Warum 2018 nicht mehr? «Ich habe eine Ansage von Julien überhört und war einfach zu schnell.Vielleicht war ich wegen der körperlichen Anstrengung während der Reparatur unkonzentriert?» suchte er eine Erklärung für seinen Fahrfehler vom Samstagnachmittag.
Vielleicht wird Ogier aber auch immer deutlicher bewusst, dass das noch mit schmalem Budget operierende Team M-Sport mit jeder Rallye gegenüber den echten Werksteams von Hyundai und Toyota weiter abfällt? Sogar die gebeutelten Citroën waren in der Türkei anfangs schneller.
Allerdings hat sich speziell Hyundai auch nicht gerade mit Ruhm bekleckert. Der Ausfall von Neuville geht zum größten Teil auf das Konto der Technik. «Ich wollte, ich hätte so hilfreiche Teamkollegen wie Ogier», legte der Belgier noch einen drauf. Der Weltmeister hatte zum zweiten Mal in der laufenden Saison an sich unverdient einen WM-Punkt abgestaubt, weil sich der eigentlich besser platzierte Teamkollege Evans «freiwillig» verstempelte.

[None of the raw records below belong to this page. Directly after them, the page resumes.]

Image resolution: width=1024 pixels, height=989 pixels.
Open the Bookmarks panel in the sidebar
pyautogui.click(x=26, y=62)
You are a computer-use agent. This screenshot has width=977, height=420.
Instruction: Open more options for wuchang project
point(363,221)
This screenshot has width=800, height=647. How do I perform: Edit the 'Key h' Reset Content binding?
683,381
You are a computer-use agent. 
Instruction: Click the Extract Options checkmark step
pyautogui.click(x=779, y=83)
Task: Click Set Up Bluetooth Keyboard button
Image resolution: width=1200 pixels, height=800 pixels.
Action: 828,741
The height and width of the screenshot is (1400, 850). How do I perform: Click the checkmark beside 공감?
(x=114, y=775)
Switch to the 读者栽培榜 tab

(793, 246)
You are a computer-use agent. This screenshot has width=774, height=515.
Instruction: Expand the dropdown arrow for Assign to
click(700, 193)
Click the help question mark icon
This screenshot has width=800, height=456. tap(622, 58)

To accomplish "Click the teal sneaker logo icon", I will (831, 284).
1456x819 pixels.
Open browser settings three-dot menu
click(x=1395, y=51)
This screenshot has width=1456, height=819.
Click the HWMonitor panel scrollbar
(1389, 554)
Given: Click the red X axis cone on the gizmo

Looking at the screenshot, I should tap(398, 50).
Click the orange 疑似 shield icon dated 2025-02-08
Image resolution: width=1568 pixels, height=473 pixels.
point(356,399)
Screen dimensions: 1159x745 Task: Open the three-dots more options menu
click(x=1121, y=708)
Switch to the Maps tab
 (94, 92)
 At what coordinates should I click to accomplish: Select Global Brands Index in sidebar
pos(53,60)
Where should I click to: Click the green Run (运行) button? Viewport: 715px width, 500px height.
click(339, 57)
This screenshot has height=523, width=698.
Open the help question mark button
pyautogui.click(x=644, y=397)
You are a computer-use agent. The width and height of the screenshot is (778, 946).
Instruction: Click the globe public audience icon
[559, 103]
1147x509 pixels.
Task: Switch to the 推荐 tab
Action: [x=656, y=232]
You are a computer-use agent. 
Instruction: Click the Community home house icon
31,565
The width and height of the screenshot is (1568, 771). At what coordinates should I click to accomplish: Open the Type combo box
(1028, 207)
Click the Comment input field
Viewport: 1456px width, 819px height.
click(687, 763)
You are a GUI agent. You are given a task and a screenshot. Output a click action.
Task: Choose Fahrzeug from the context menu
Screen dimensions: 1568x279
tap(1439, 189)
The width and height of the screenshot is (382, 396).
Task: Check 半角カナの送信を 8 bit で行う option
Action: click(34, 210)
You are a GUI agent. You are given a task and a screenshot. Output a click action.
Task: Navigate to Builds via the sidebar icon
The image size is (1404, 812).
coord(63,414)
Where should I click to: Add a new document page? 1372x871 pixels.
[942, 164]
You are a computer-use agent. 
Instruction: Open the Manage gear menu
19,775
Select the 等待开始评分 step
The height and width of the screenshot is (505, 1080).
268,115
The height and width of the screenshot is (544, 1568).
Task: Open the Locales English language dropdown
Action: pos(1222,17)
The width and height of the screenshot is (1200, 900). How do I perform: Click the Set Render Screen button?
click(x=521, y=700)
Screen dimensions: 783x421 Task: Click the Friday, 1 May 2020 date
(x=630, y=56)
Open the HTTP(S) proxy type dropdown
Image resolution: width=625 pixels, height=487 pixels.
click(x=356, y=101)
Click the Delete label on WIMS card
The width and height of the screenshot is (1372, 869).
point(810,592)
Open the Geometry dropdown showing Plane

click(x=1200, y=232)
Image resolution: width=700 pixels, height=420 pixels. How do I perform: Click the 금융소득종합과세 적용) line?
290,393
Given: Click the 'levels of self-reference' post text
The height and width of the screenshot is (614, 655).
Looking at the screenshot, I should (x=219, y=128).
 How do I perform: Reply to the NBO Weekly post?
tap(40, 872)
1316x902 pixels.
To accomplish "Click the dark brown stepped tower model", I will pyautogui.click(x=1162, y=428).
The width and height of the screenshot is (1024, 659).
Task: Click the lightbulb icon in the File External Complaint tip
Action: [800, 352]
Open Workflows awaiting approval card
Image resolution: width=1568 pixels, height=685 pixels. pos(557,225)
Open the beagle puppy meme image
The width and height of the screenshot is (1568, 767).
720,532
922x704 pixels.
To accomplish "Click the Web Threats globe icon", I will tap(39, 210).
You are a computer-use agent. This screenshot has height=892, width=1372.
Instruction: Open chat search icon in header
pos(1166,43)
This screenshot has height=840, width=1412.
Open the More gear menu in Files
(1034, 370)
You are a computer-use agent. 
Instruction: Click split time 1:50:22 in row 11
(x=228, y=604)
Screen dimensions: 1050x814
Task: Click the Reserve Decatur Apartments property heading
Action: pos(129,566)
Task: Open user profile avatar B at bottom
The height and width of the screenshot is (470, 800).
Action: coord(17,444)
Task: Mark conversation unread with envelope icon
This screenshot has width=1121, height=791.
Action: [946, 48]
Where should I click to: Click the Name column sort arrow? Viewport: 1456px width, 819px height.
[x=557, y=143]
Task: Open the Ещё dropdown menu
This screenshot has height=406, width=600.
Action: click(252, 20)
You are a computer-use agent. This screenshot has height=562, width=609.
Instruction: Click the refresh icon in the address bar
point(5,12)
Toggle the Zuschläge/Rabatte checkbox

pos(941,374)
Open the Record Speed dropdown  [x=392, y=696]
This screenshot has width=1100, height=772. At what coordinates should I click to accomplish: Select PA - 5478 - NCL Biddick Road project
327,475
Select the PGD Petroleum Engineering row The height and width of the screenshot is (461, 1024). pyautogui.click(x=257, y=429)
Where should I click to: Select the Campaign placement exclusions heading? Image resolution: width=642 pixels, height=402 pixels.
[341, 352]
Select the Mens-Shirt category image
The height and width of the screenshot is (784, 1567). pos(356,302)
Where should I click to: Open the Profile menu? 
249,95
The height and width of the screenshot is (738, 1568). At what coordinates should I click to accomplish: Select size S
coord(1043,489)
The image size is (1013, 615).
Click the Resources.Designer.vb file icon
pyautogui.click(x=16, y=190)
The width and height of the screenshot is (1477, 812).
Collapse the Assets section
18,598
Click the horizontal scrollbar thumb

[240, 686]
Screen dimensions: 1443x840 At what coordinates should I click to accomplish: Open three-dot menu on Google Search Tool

Seine eigenen Flügelmänner Andreas Mikkelsen und Hayden Paddon waren dagegen, so Neuvilles merkwürdige Logik, nicht in der Lage, Ott Tänak am Siegen zu hindern. «Ich würde mich nicht wundern, wenn Ogier sogar Tänak im Titelkampf unterstützt», witterte Neuville gleich auch noch eine Verschwörung.
Die Rallye Türkei hat noch eine andere Frage aufgeworfen. Ist die sogenannte 2017er Generation der World Rally Cars zu schwach für einen derart harten WM-Lauf. Die Hälfte aller Werkspiloten hatte zu irgendeinem Zeitpunkt mit technischen Defekten zu kämpfen. «Die härteste Rallye seit Jahren», urteilte Sieger Tänak.
Tatsache ist: Als die 2017er WRC entwickelt wurden, war die Rallye Italien auf Sardinien und die Rallye Argentinien der Maßstab, was harten Schotter angeht. Und wie jedes Rennauto, wurden die damals neuen WRC exakt ans Limit heran konstruiert. Mit der Aufnahme der Rallye Türkei in den WM-Kalender hat die FIA diese Grenze nach oben verschoben. Das von anderen Rallyes gewohnte Tempo hielten die aktuellen Autos praktisch erwartungsgemäß nicht aus.
Das schien nur das Toyota-Duo Ott Tänak und Jari-Matti Latvala zu kapieren. Sie bescherten ihrem Team den ersten Doppelsieg seit der Rückkehr in die WM zu Beginn der Saison 2017. Damit ist Toyota plötzlich auch Favorit für den Marken-Titel. Die zeitweise belächelte Truppe aus den finnischen Wäldern hat Hyundai zumindest vorübergehend von der Tabellenspitze verdrängt.
Die neue Rallye Türkei hat auch dafür gesorgt, dass ich schon mit der ersten Portion meiner mehrteiligen Antwort auf die Frage «Wer wird Weltmeister?» gründlich danebengelegen habe. War wohl nix mit der Reihenfolge Ogier/Tänak/Neuville unter den drei Titelkandidaten? Aber was kümmert mich mein Geschwätz von gestern.
Immerhin hat Weltmeister Sébastien Ogier meinem Strategie-Orakel zur Rallye Australien zugestimmt, wo der Tabellenführer während der ersten Etappe einen massiven Nachteil bei der Startposition hat. Er gehe lieber mit fünf Punkten Rückstand als mit fünf Punkten Vorsprung ins Finale, sagte der Franzose. Dann könnte er den Vorteil der höheren Startposition ausspielen. So wie die Dinge derzeit laufen, sind diese fünf Punkte für Ogier schwer erreichbar – egal in welche Richtung.